Nearly three quarters (71 per cent) of IT leaders have said that the ‘Great Resignation’ has increased security risks in their organisations, according to a new survey of 2,000 employees in UK and US businesses, from Human layer security firm, Tessian. The data from Tessian also revealed that 45 per cent of IT leaders have already seen incidents of data exfiltration increase in the last year, as people took data when they left their jobs. In fact, one in three (29 per cent) employees admitted to having taken data with them when they quit.
Employees in marketing teams are most likely to take data with them when leaving their job, with 63 per cent of respondents in this department admitting to doing so.

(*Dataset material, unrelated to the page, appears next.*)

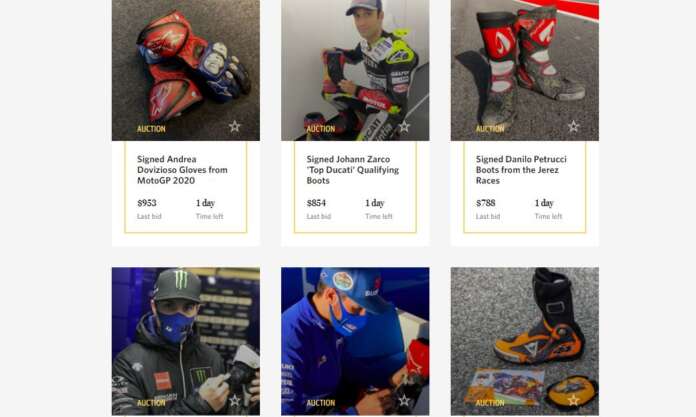Click the AUCTION label on the gloves image

151,129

This was followed by HR (37 per cent) and IT teams (37 per cent).
When asked why they took the data when they left the company, the top reason – cited by 58 per cent of workers – was that the information would help them in their new job. 53 per cent said that because they worked on the document, they believed the information belonged to them, while 44 per cent said they took the data to share it with their new employer.
With 55 per cent of respondents revealing that they’re thinking about leaving their jobs in 2022, and with two in five (39 per cent) workers currently working their notice or actively looking for a new job in the next six months, the figures illustrate the pressure IT and security teams are under to keep company data safe during the Great Resignation.

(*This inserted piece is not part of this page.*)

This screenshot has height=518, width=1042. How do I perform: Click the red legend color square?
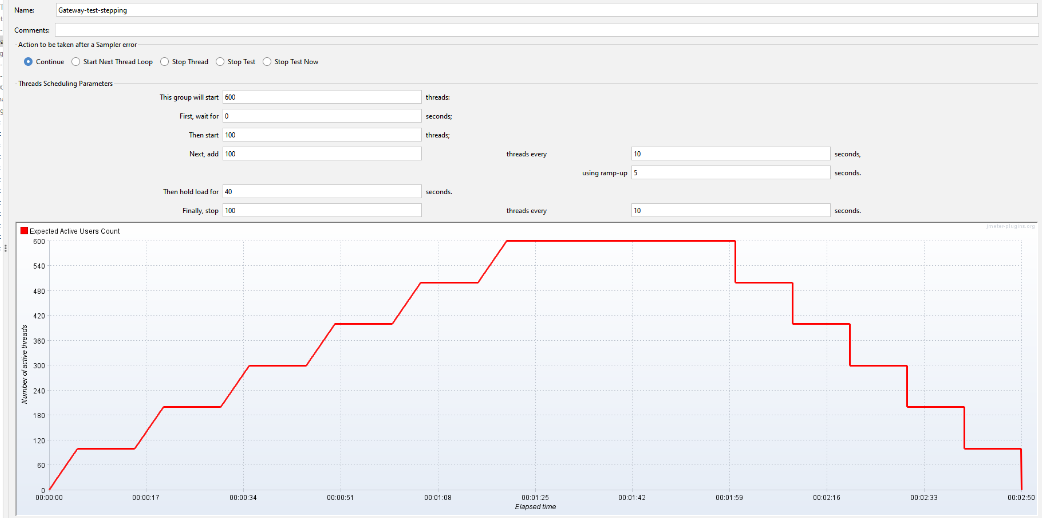point(24,231)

Josh Yavor, chief information security officer at Tessian comments: “It’s a rather common occurrence for employees in certain roles and teams to take data when they quit their job. While some people do take documents with malicious intent, many don’t even realise that what they are doing is wrong. Organisations have a duty to clearly communicate expectations regarding data ownership, and we need to recognise where there might be a breakdown in communication which has led to a cultural acceptance of employees taking documents when they leave.

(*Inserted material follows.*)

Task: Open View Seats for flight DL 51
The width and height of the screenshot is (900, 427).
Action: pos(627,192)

“The Great Resignation, and the sharp increase in employee turnover, has exposed an opportunity for security and business leaders to consider a more effective way of addressing insider risk,” Josh adds. “It comes down to building better security cultures, gaining greater visibility into data loss threats, and defining and communicating expectations around data sharing to employees – both company-wide and at departmental level. Being proactive in setting the right policies and expectations is a key step before investing in preventative controls.”